» **PROVIDED MATERIAL**
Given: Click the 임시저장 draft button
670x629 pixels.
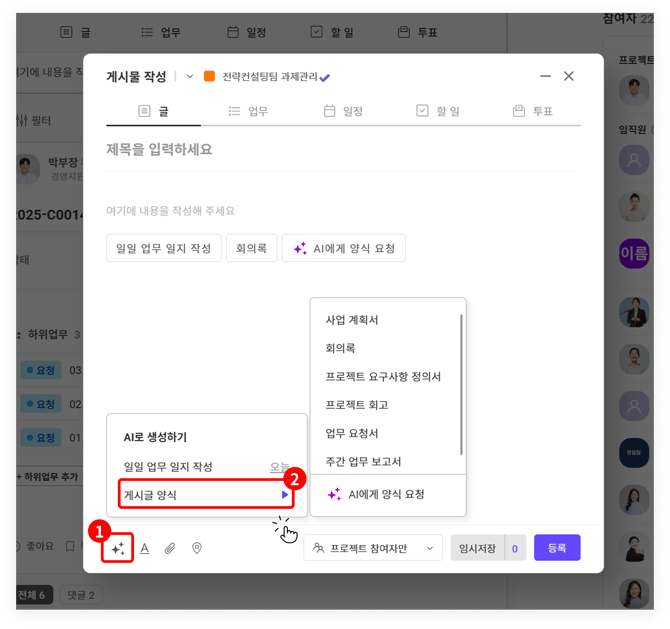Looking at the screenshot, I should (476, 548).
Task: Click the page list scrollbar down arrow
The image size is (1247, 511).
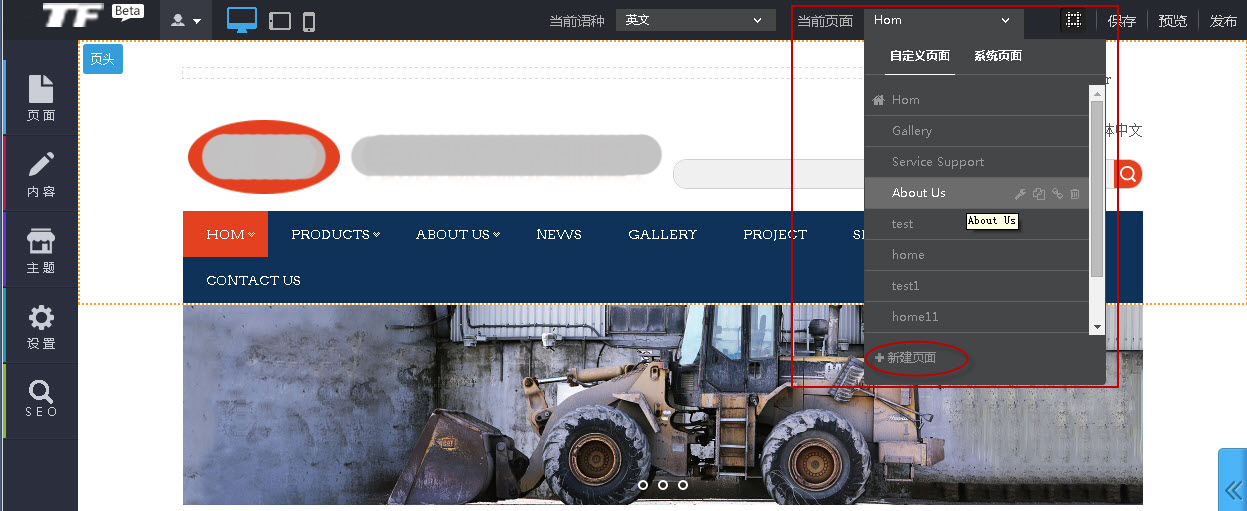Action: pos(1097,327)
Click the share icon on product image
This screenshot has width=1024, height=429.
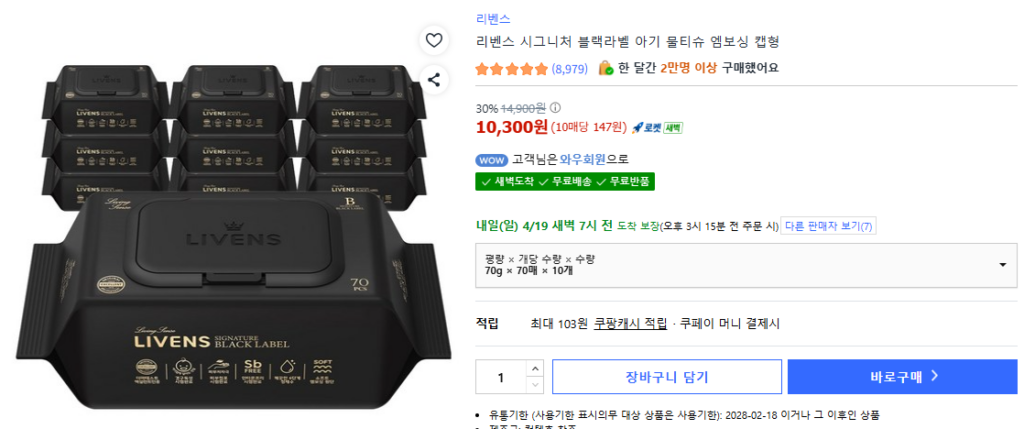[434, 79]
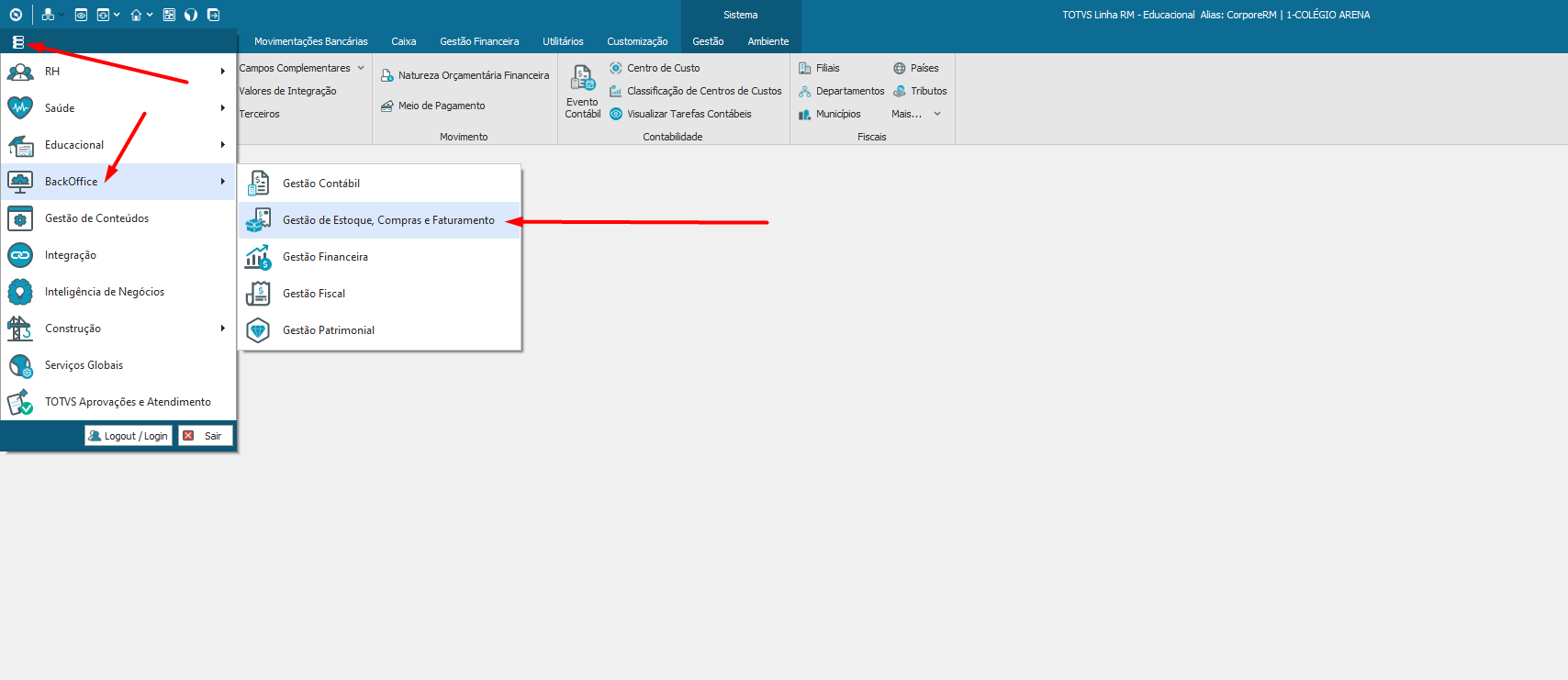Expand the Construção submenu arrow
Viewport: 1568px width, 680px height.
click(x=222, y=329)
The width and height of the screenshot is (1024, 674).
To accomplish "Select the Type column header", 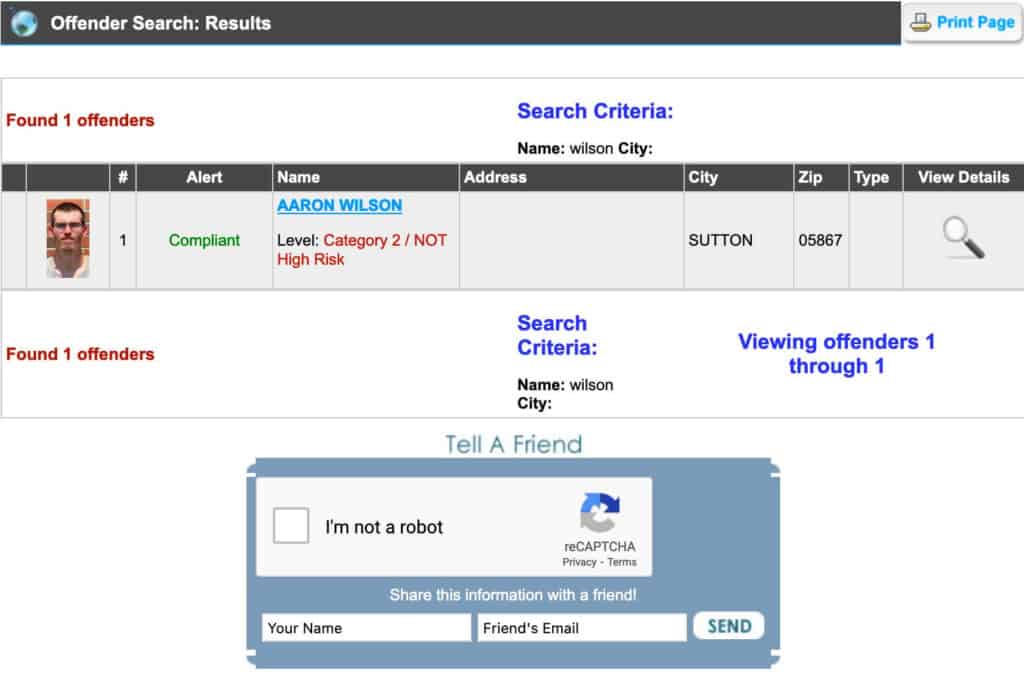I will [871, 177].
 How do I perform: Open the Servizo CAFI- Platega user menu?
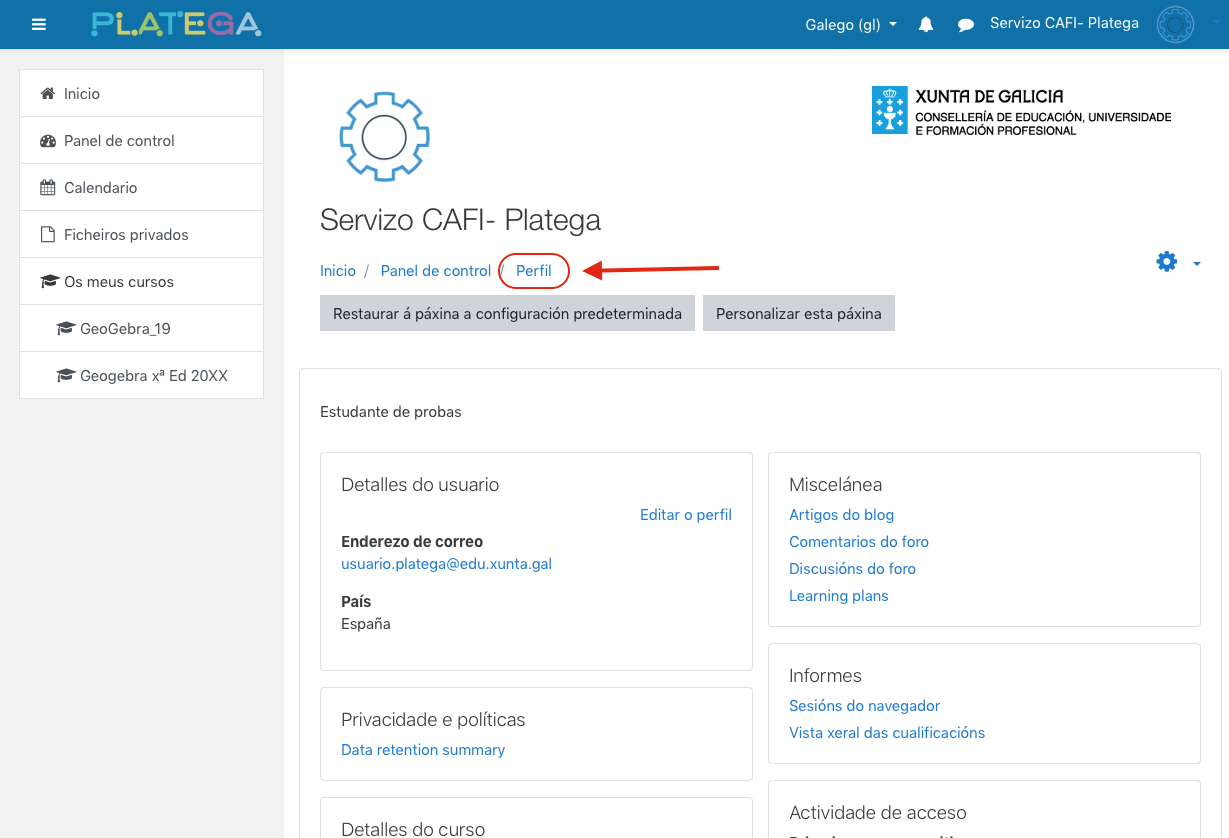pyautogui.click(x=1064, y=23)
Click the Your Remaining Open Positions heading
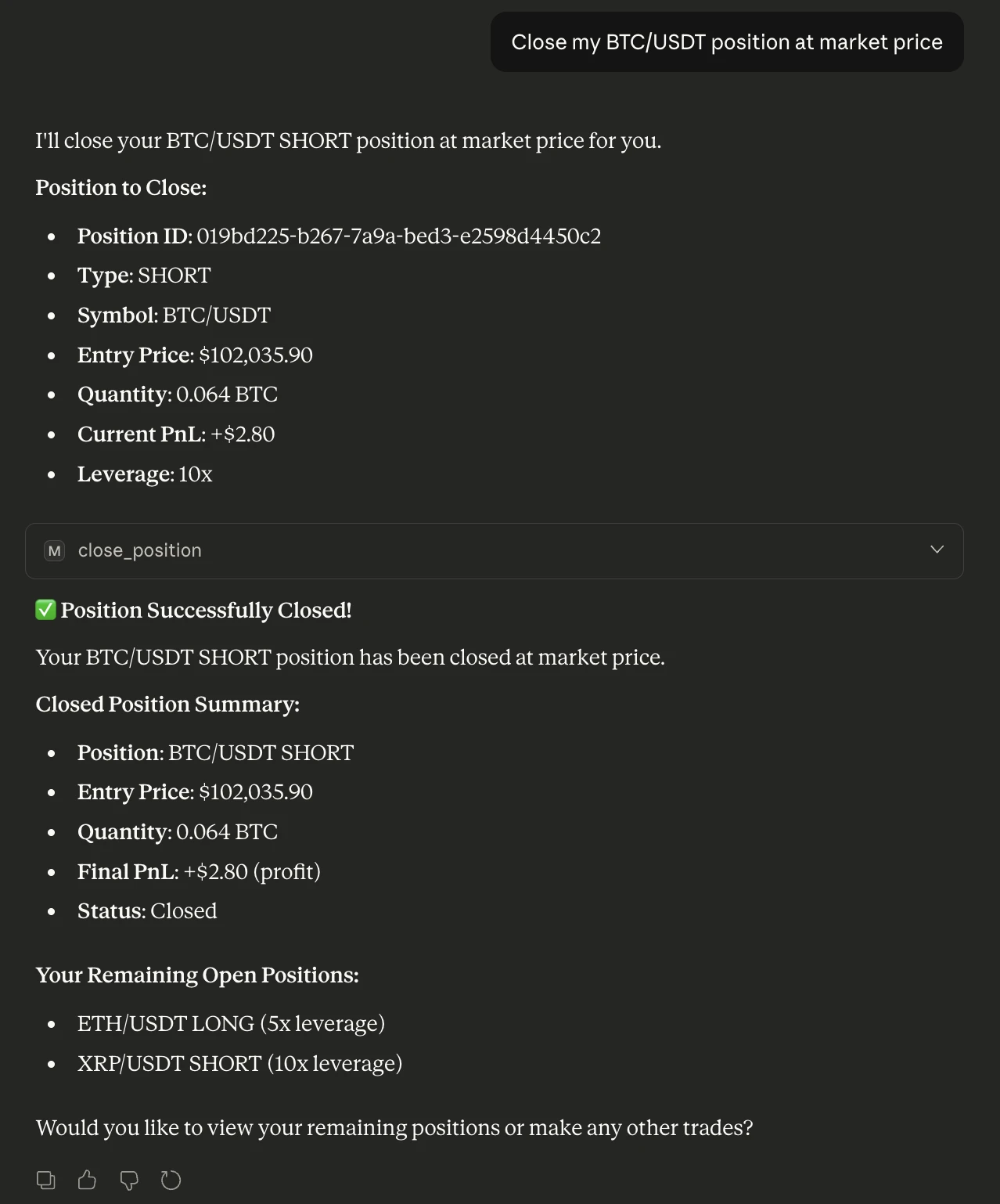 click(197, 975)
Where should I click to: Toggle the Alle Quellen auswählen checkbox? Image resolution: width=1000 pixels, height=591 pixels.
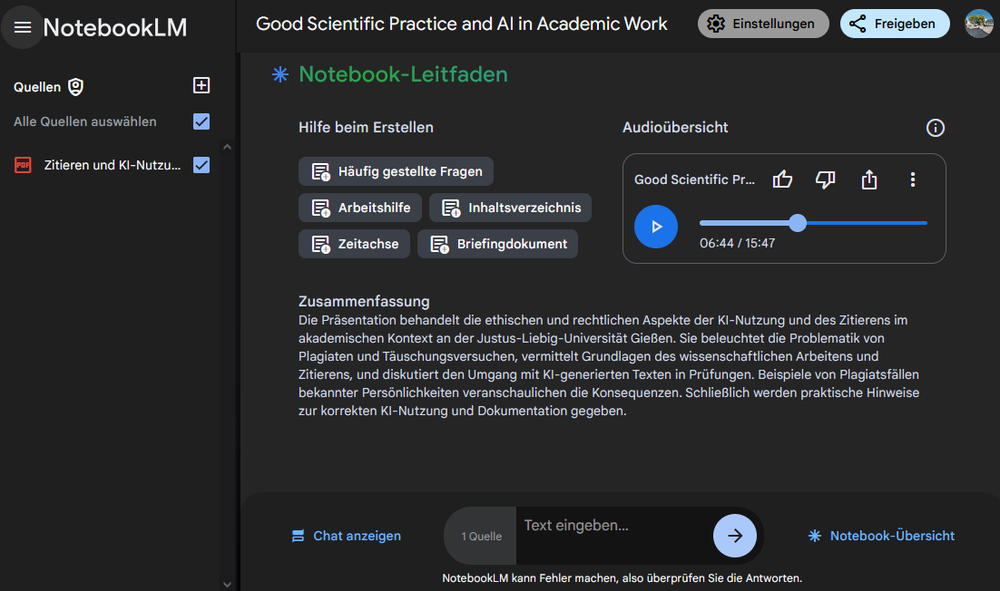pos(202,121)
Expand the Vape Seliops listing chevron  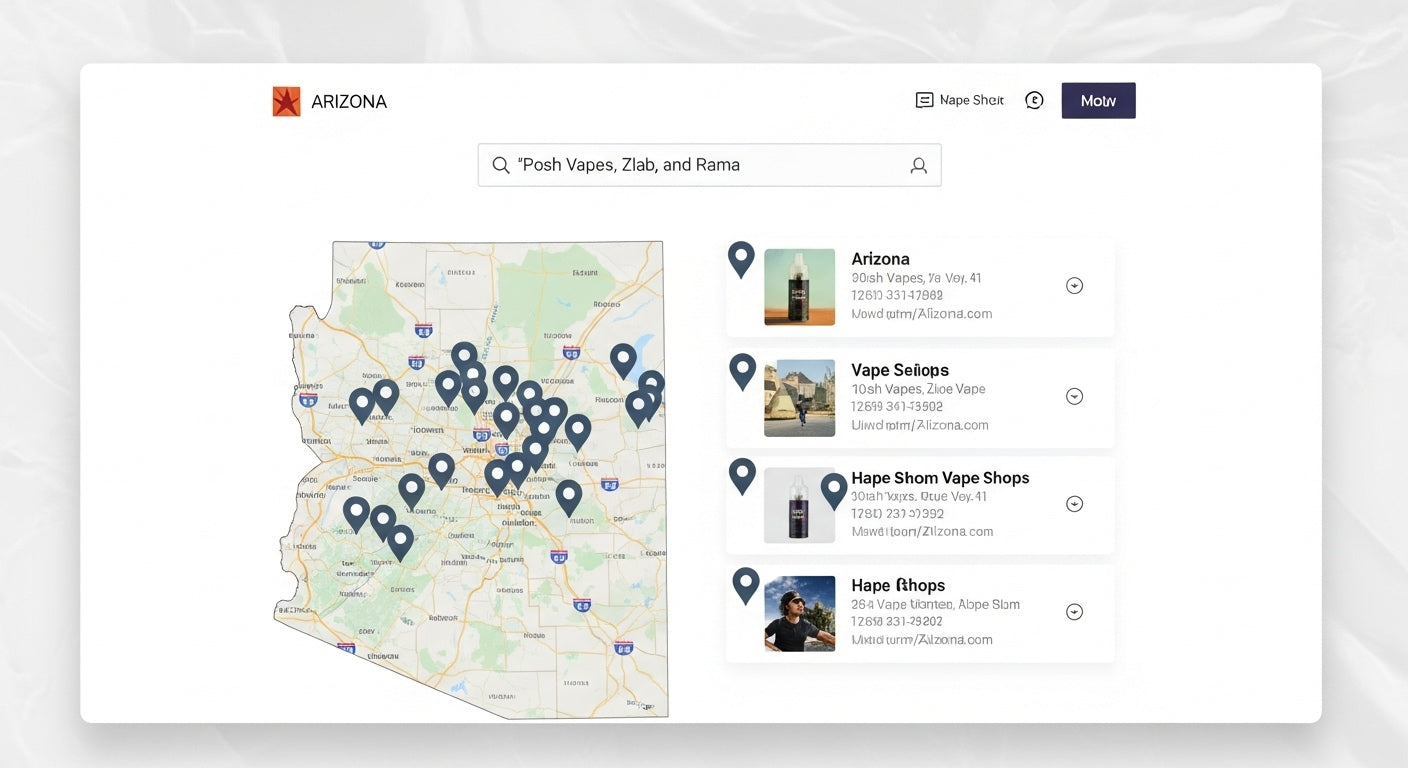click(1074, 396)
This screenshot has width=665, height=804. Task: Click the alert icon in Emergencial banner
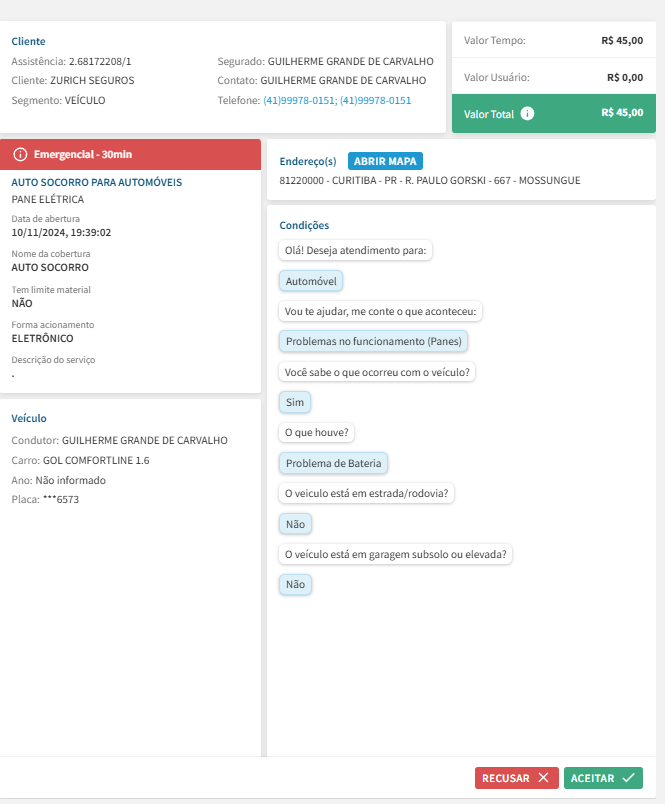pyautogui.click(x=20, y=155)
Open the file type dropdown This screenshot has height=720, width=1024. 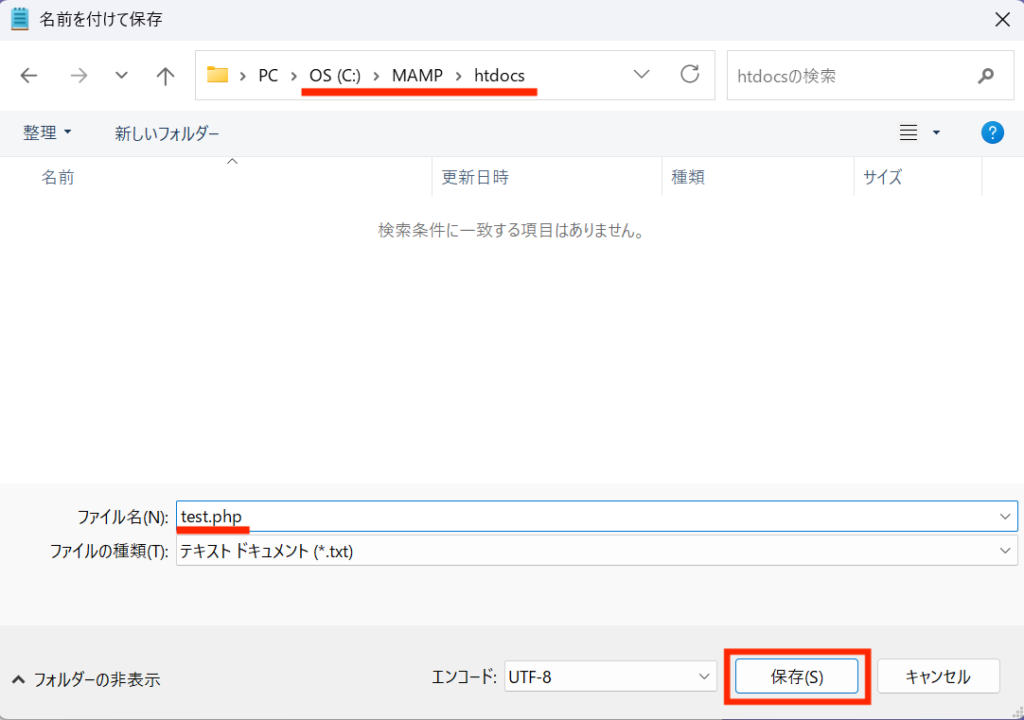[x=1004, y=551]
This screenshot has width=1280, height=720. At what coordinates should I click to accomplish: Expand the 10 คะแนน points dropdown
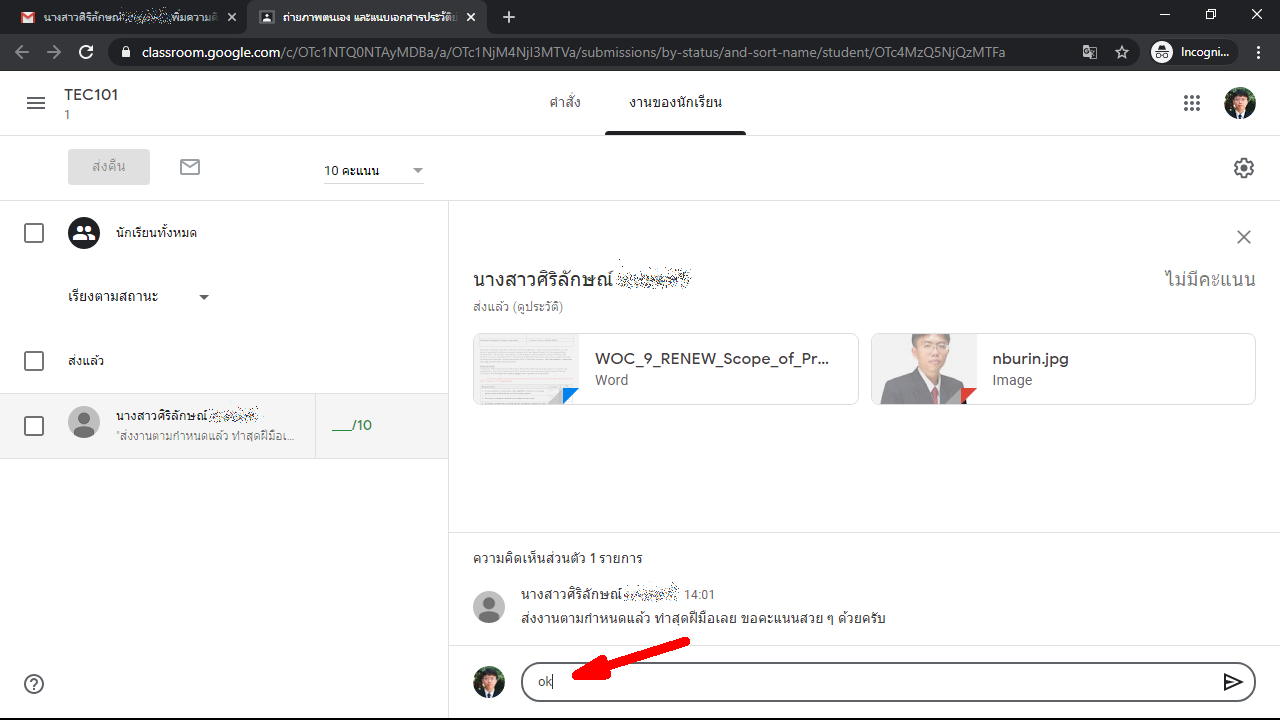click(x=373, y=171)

» **WORK REQUIRED**
Exactly as they stand, set down the lines from the start of the material through the line with "Click the share icon on product image", both ends included, omitting the pictures.

» **EXERCISE ANSWER**
Given: Click the 임시저장 draft button
670x629 pixels.
Looking at the screenshot, I should (476, 548).
Task: Click the page list scrollbar down arrow
The image size is (1247, 511).
Action: pos(1097,327)
Click the share icon on product image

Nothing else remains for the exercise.